TASK TO CARRY OUT:
The answer must be an exact copy of all the data below.

Collected data entries
————
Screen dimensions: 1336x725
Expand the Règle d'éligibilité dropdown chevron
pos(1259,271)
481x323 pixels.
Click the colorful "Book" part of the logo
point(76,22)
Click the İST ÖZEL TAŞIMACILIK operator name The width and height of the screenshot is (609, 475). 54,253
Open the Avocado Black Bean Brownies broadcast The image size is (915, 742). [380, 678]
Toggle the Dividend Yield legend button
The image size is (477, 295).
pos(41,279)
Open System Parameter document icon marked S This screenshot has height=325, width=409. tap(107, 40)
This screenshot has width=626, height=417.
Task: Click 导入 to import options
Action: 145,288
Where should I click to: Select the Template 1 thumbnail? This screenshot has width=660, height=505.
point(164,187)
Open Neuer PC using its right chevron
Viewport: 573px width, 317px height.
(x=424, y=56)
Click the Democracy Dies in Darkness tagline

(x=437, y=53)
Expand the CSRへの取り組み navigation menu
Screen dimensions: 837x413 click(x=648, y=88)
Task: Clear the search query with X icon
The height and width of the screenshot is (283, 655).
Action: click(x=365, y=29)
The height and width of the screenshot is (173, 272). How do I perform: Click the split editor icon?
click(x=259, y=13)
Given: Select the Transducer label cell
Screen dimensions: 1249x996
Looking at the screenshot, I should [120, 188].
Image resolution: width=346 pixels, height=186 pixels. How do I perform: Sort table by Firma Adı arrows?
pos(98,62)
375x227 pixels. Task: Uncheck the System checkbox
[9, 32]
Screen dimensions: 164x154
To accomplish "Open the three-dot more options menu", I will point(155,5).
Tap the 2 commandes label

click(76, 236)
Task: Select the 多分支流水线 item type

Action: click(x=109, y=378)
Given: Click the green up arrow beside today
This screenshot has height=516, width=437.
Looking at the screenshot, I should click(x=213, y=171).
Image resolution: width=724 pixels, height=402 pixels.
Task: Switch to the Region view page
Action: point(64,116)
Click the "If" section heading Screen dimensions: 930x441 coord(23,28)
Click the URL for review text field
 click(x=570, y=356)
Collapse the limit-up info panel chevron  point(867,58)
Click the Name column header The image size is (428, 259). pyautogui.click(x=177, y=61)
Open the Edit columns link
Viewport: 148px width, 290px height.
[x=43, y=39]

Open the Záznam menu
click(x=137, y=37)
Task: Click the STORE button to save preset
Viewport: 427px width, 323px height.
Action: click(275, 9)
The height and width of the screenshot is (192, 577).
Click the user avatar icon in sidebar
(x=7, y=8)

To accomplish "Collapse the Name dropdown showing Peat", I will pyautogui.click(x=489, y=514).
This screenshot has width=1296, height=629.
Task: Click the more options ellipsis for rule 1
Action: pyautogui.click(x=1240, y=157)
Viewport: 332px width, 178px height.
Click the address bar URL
————
SOLUTION FOR THIS PROBLEM:
Screen dimensions: 1336x725
Expand the Règle d'éligibilité dropdown chevron
pos(1259,271)
481x323 pixels.
Click the colorful "Book" part of the logo
point(76,22)
Click the İST ÖZEL TAŞIMACILIK operator name The width and height of the screenshot is (609, 475). 54,253
Open the Avocado Black Bean Brownies broadcast The image size is (915, 742). [380, 678]
Toggle the Dividend Yield legend button
The image size is (477, 295).
pos(41,279)
Open System Parameter document icon marked S This screenshot has height=325, width=409. tap(107, 40)
This screenshot has width=626, height=417.
Task: Click 导入 to import options
Action: 145,288
Where should I click to: Select the Template 1 thumbnail? This screenshot has width=660, height=505.
point(164,187)
Open Neuer PC using its right chevron
Viewport: 573px width, 317px height.
(x=424, y=56)
Click the Democracy Dies in Darkness tagline

(x=437, y=53)
Expand the CSRへの取り組み navigation menu
Screen dimensions: 837x413 click(x=648, y=88)
Task: Clear the search query with X icon
The height and width of the screenshot is (283, 655).
Action: click(x=365, y=29)
The height and width of the screenshot is (173, 272). How do I perform: Click the split editor icon?
click(x=259, y=13)
Given: Select the Transducer label cell
Screen dimensions: 1249x996
Looking at the screenshot, I should [120, 188].
Image resolution: width=346 pixels, height=186 pixels. How do I perform: Sort table by Firma Adı arrows?
pos(98,62)
375x227 pixels. Task: Uncheck the System checkbox
[9, 32]
Screen dimensions: 164x154
To accomplish "Open the three-dot more options menu", I will point(155,5).
Tap the 2 commandes label

click(76, 236)
Task: Select the 多分支流水线 item type

Action: click(x=109, y=378)
Given: Click the green up arrow beside today
This screenshot has height=516, width=437.
Looking at the screenshot, I should click(x=213, y=171).
Image resolution: width=724 pixels, height=402 pixels.
Task: Switch to the Region view page
Action: point(64,116)
Click the "If" section heading Screen dimensions: 930x441 coord(23,28)
Click the URL for review text field
 click(x=570, y=356)
Collapse the limit-up info panel chevron  point(867,58)
Click the Name column header The image size is (428, 259). pyautogui.click(x=177, y=61)
Open the Edit columns link
Viewport: 148px width, 290px height.
[x=43, y=39]

Open the Záznam menu
click(x=137, y=37)
Task: Click the STORE button to save preset
Viewport: 427px width, 323px height.
Action: click(275, 9)
The height and width of the screenshot is (192, 577).
Click the user avatar icon in sidebar
(x=7, y=8)

To accomplish "Collapse the Name dropdown showing Peat", I will pyautogui.click(x=489, y=514).
This screenshot has width=1296, height=629.
Task: Click the more options ellipsis for rule 1
Action: pyautogui.click(x=1240, y=157)
Viewport: 332px width, 178px height.
Click the address bar URL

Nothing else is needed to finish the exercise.